RBAC Architecture¶
Core Concept
The Operator implements a Zero Trust security model by splitting responsibilities between two distinct ServiceAccounts: a Provisioner (cluster-wide permission manager) and a Controller (namespace-scoped workload manager). This ensures that a compromise of the workload controller does not grant cluster-wide administrative access.
Architecture Diagram¶
The "Split-Controller Model" ensures that broad permissions are never held by the long-running controller process.
flowchart TB
subgraph OperatorNS ["Operator Namespace"]
Prov["Provisioner SA"]
Ctrl["Controller SA"]
Tmpl["Delegate Template"]
end
subgraph TenantNS ["Tenant Namespace"]
TRole["Tenant Role"]
Workload["StatefulSet / Pods"]
end
%% Provisioner Flow
Prov -.->|"Impersonate"| Tmpl
Tmpl --"Create/Update"--> TRole
%% Controller Flow
Ctrl --"Bind"--> TRole
TRole --"Manage"--> Workload
%% Styling
classDef security fill:transparent,stroke:#dc2626,stroke-width:2px,color:#fff;
classDef write fill:transparent,stroke:#22c55e,stroke-width:2px,color:#fff;
classDef read fill:transparent,stroke:#60a5fa,stroke-width:2px,color:#fff;
class Prov,Tmpl,TRole security;
class Ctrl,Workload write;
ServiceAccount Permissions¶
The Provisioner is responsible for "Day 1" setup. It provisions tenant RBAC by impersonating a dedicated Delegate ServiceAccount.
Blind Write Pattern
The Provisioner creates Roles in tenant namespaces but does not grant itself permission to use them. It delegates these permissions to the Controller. This prevents the Provisioner from inspecting tenant data.

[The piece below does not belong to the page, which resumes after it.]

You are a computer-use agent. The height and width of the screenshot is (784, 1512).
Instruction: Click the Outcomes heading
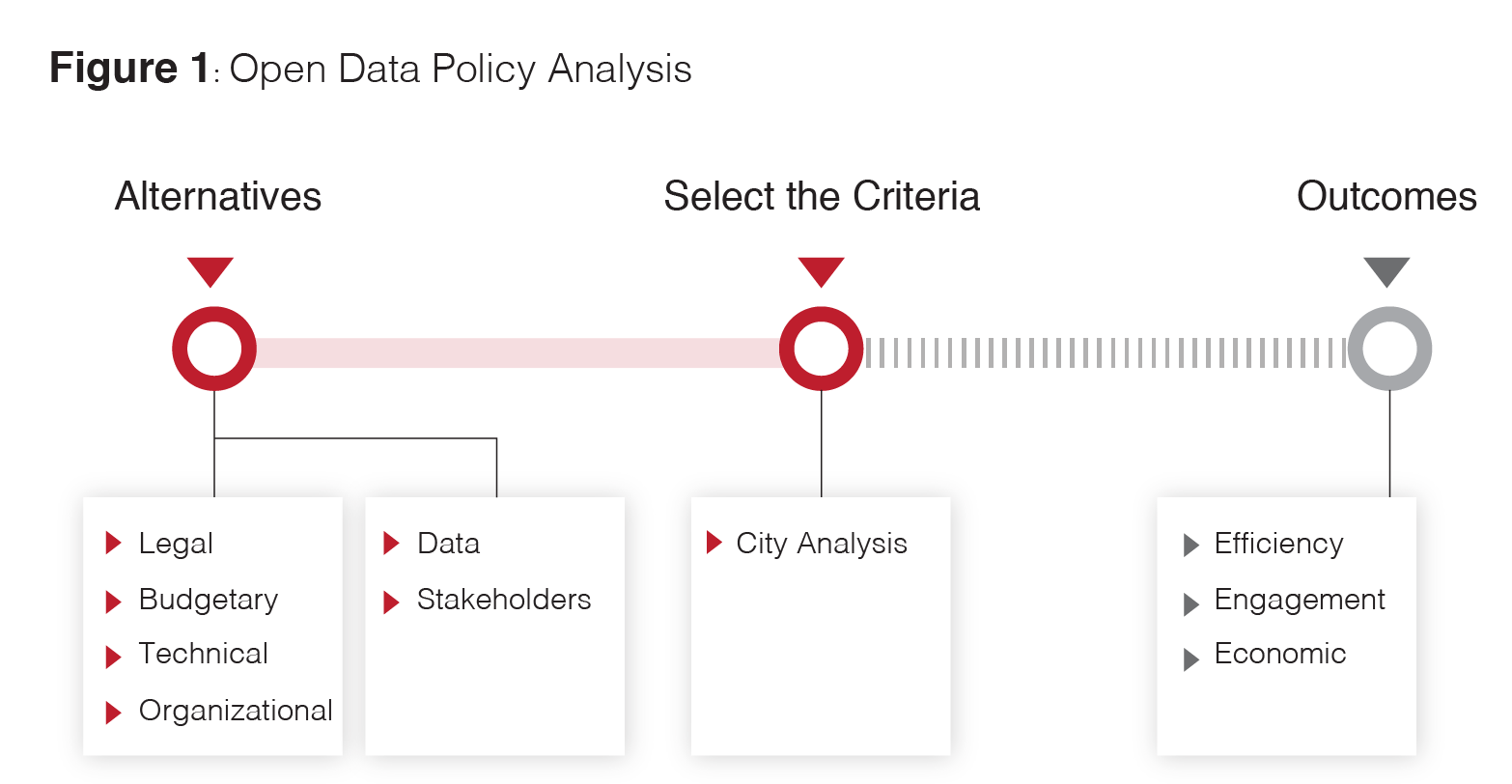[1386, 196]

| Resource | Verbs | Rationale |
|---|---|---|
Namespace |
get, update, patch |
Manage namespace labels/annotations. No list (prevents discovery). |
OpenBaoTenant |
get, list, watch |
Watch for new tenant requests. |
Role / RoleBinding |
(none directly) | RBAC objects are created/updated/deleted via the Delegate ServiceAccount through impersonation. |
ServiceAccount |
impersonate |
Use the "Delegate" to safely elevate privileges for Role creation. |
The Delegate ServiceAccount is never used directly by a controller. It exists only to provide a tightly scoped identity that the Provisioner can impersonate for RBAC management.
Defense In Depth
The Delegate is additionally constrained by the restrict-provisioner-delegate ValidatingAdmissionPolicy, which limits the RBAC objects it can create/update and enforces strict Secret allowlist Roles.
The Controller is responsible for "Day 2" operations. It has high privileges within tenant namespaces but zero privileges outside them.
Isolation
The Controller cannot even list namespaces. It is entirely dependent on the Provisioner to "introduce" it to a tenant namespace via a RoleBinding.
Cluster Scope:
| Resource | Verbs | Rationale |
|---|---|---|
OpenBaoCluster |
get, list, watch |
Global watch for CRD events. |
TokenReview |
create |
Authenticate metrics requests. |
ValidatingAdmissionPolicy |
get |
Verify security policy existence. |
Tenant Scope (via RoleBinding):
| Resource | Verbs | Rationale |
|---|---|---|
StatefulSet |
* |
Manage OpenBao pods. |
Service, Ingress |
* |
Manage network access. |
Secret |
(allowlisted) | Secret access is limited by name (dedicated reader/writer Roles). No list/watch. |
ConfigMap |
* |
Manage configuration and TLS metadata. |
Job |
* |
Run snapshots and upgrades. |
Gateway ... |
* |
(Optional) Manage Gateway API resources if enabled. |
Security Guarantees¶
- No Secret Enumeration: Neither ServiceAccount has
listpermissions on Secrets cluster-wide. - No Topology Discovery: Neither ServiceAccount has
listpermissions on Namespaces (Provisioner knows only what you tell it via CRs). - Privilege Separation: The account that writes the permissions (Provisioner) cannot use them, and the account that uses them (Controller) cannot change them.
- Name-Scoped Secrets: Tenant Secret access is restricted to explicit Secret name allowlists and enforced by admission policy (no Secrets wildcards or enumeration).